One of the main reasons is government funding, available through innovation programs such as the Digital Hub Initiative of the German Ministry for Economic Affairs and Climate Action. “Twelve Hubs across Germany reflect local industry specialization,” explains Weigel.

The focus in the Berlin hub is on fintech and the Internet of Things. The big idea is to give start-ups a leg-up and to locate them where they fit into the economic infrastructure. The hubs offer help with networking, office locations and the opportunity to take part in networking events or trade fairs.

Indian-born Adi Arthanareeswara and his Vietnamese cofounders took part in the accelerator program of the Digital Hub in Leipzig. For the entrepreneurs, this support was just one of many arguments in favor of Germany. Their start-up MeinDoc simulates medical surgeries to make it easier for patients to understand their treatment. “Funding from state-owned bank KfW and competitions like the Innovation Award have helped us a great deal. You don’t find attractive projects like this everywhere,” states Arthanareeswaran. “Moreover, Germany has great market potential, which we would like to use.”

Anything’s possible in Germany

Michelle Tian, cofounder of the start-up Passionfroot, agrees.

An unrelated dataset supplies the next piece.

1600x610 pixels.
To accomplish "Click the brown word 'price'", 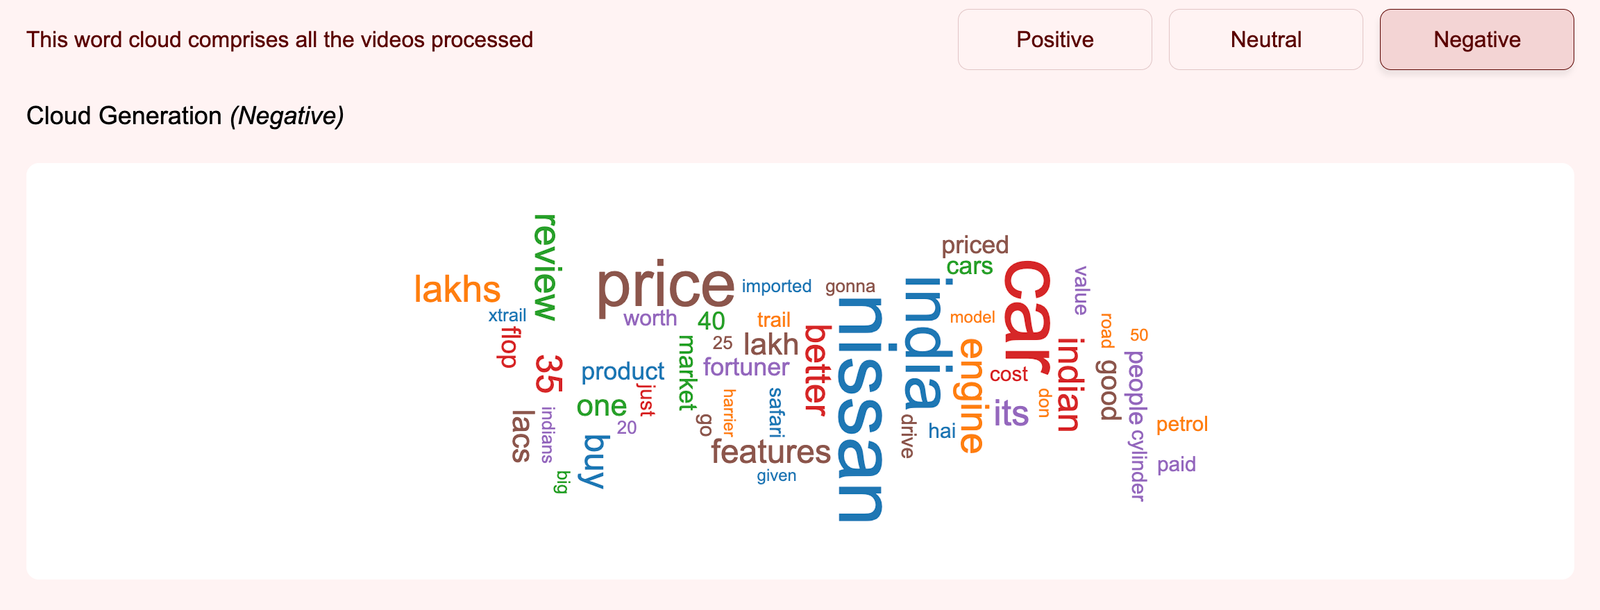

Her start-up helps digital creators like YouTubers manage their business more efficiently by streamlining their workflows on their “drag ’n’ drop no-code platform.” “Germany offers great opportunities because the entrepreneurial market is not saturated,” she says. Tian grew up in San Francisco and moved to Berlin in March 2020. “I came here from a privileged environment and a great network but never regretted it once.”

She and her cofounders were attracted to Berlin’s diversity and dynamism. “It’s not like San Francisco’s tech bubble where people can easily become out of touch with real-world problems,” she says.

Passionfroot has already raised EUR 3 million in funding. “I feel like although Germany is such a big economy and there’s heavy bureaucracy, which can seem unattractive, there’s still so much potential to grow,” she says.

»Berlin is not like San Francisco’s tech bubble where people can easily become out of touch with real-world problems«

Michelle Tian,

»I know that I can rely on what representatives of German institutions say and there is a lot of support. You’ve just got to ask«

Arjeta Culaj,

Figuring out the paper maze

Before foreign founders can start, they must navigate their way through a “paper maze” that will seem alien to them. The federal system – that divides Germany into many jurisdictions – can seem complicated, but it also enables special advantages. Support can be provided at the point where it’s needed, for example, as Arjeta Culaj from LinksUp discovered. “At the beginning it was hard to know what the first ToDo was, especially without speaking German fluently,” says the Albanian founder, who has lived in Germany for eight years.

Like Passionfroot, LinksUp is a business page builder that enables “solo-preneurs” to manage their digital content, but with a unique difference: LinksUp has a sales platform for Non-Fungible Tokens (NFT), which are used to authenticate original versions of digital content such as memes or art.

While dealing with the authorities was tough, Culaj has come to appreciate the thoroughness of Germany’s start-up process. “I know that I can rely on what representatives of German institutions say and there is a lot of support. You’ve just got to ask.” She is the first to admit that founding a business in Germany initially seems daunting. “But once you have walked through the legal process of founding, you’re basically good to go,” she says. She praises the nurturing approach of the start-up scene, where mentoring and networking events are standard practice. She compares founding in Germany to receiving a “bear hug”: “A heavy hug that hurts a bit but means extra well. Anything is possible. You just have to try to be patient!”